Enhanced Internet of Things Security Situation Assessment Model with Feature Optimization and Improved SSA-LightGBM

Abstract

In this paper, an improved Internet of Things (IoT) network security situation assessment model is designed to solve the problems arising from the existing IoT network security situation assessment approach regarding feature extraction, validity, and accuracy. Firstly, raw data are dimensionally reduced using independent component analysis (ICA), and the weights of all features are calculated and fused using the maximum relevance minimum redundancy (mRMR) algorithm, Spearman’s rank correlation coefficient, and extreme gradient boosting (XGBoost) feature importance method to filter out the optimal subset of features.
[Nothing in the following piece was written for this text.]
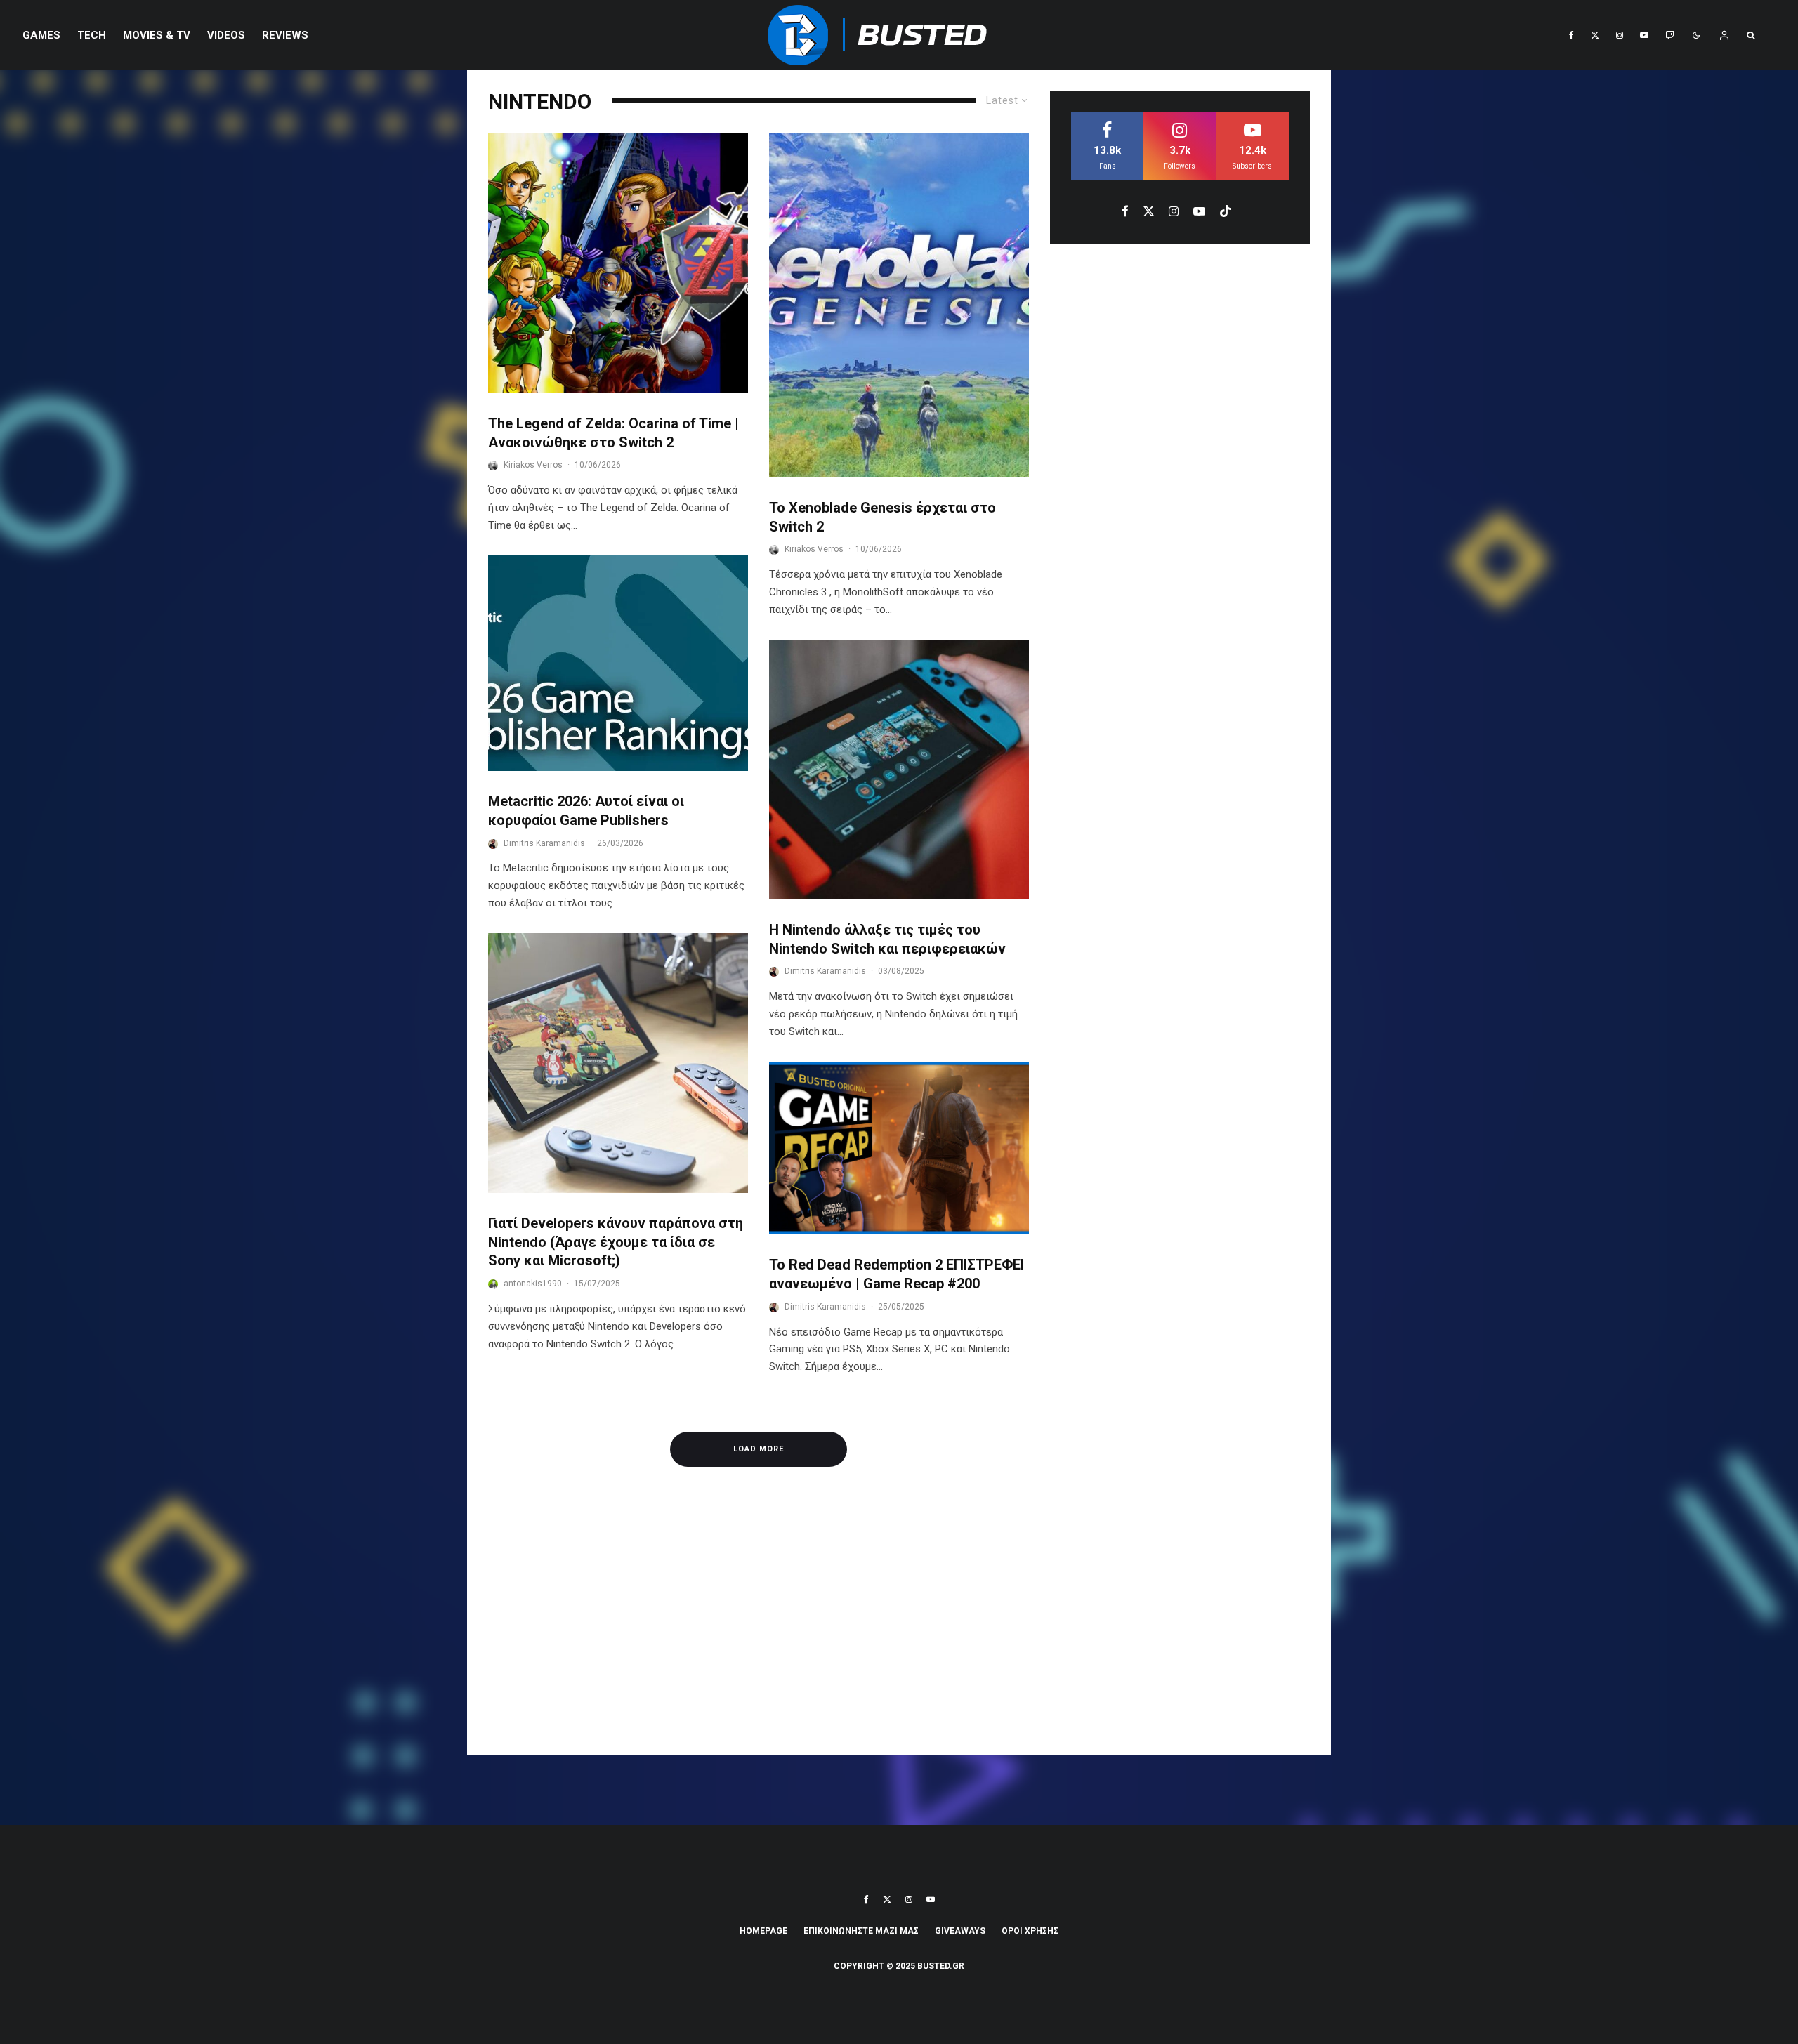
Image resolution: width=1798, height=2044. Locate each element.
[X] (1595, 35)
Piecewise chaotic mapping and firefly perturbation strategies are then used to optimize the sparrow search algorithm (SSA) to achieve fast convergence and prevent getting trapped in local optima, and then the optimized algorithm is used to improve the light gradient boosting machine (LightGBM) algorithm. Finally, the improved LightGBM method is used for training to calculate situation values based on a threat impact to assess the IoT network security situation. The research findings reveal that the model attained an evaluation accuracy of 99.34%, sustained a mean square error at the 0.00001 level, and reached its optimum convergence value by the 45th iteration with the fastest convergence speed. This enables the model to more effectively evaluate the IoT network security status.